Inserm U722
 
 
 
 
Diversité métabolique chez Escherichia coli : implications dans l’adaptation et la virulence
Cécile AUBRON
16 décembre 2009

L’espèce E. coli comporte des souches commensales du tube digestif des hommes et des animaux mais aussi des souches pathogènes. Le passage de l’état commensal à l’état virulent est une expression de l’adaptation de l’espèce soumise à différentes pressions de sélection. Ces pressions de sélection entraînent chez la bactérie des changements métaboliques indispensables à sa survie et à la colonisation de son environnement.

L’objectif de notre travail est d’effectuer une étude de la diversité métabolique de divers isolats naturels de E. coli afin (i) d’établir un lien entre métabolisme et virulence et, (ii) de mieux comprendre la physiopathologie des infections urinaires (IU).

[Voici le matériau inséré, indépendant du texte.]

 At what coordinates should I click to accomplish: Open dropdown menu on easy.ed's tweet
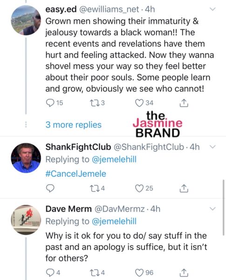click(x=212, y=9)
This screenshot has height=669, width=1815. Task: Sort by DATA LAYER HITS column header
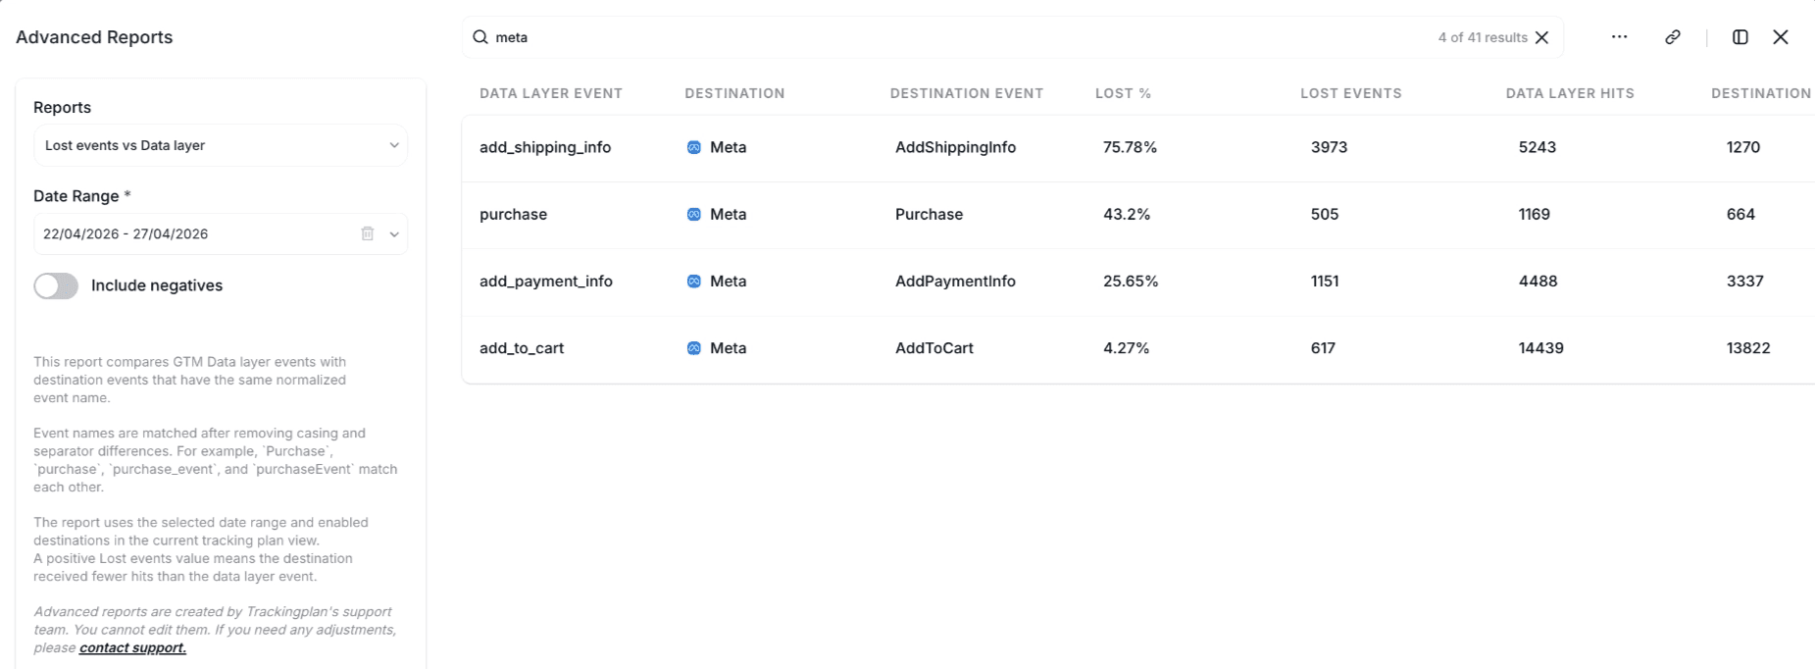pyautogui.click(x=1570, y=93)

La diversité métabolique et les capacités d’adaptation métabolique des bactéries face à un environnement donné ont été évaluées en étudiant l’orientation du métabolisme au travers des voies métaboliques du métabolisme central pour 5 souches de E. coli. Les activités enzymatiques spécifiques de 18 enzymes clés ont été mesurées à la phase exponentielle de croissance dans 4 milieux: LB, urine humaine et deux milieux minimum enrichis en glucose ou en gluconate. Une diversité intra espèce tant du métabolisme que des capacités d’adaptation métabolique a été mis en évidence. Elle a pu être rattachée au phénotype pathogène ou commensal et à la niche d’origine des souches.

Pour préciser le lien entre le métabolisme et la virulence au cours des IU, nous avons analysé le métabolisme de E. coli CFT073, souche uropathogène, lors de sa croissance dans l’urine. L’étude de la consommation des acides aminés, la mesure des activités enzymatiques spécifiques en phases exponentielle et stationnaire ont montré que cette souche favorise la consommation d’acides aminés acétogènes, le métabolisme de l’acétate et les voies de biosynthèse.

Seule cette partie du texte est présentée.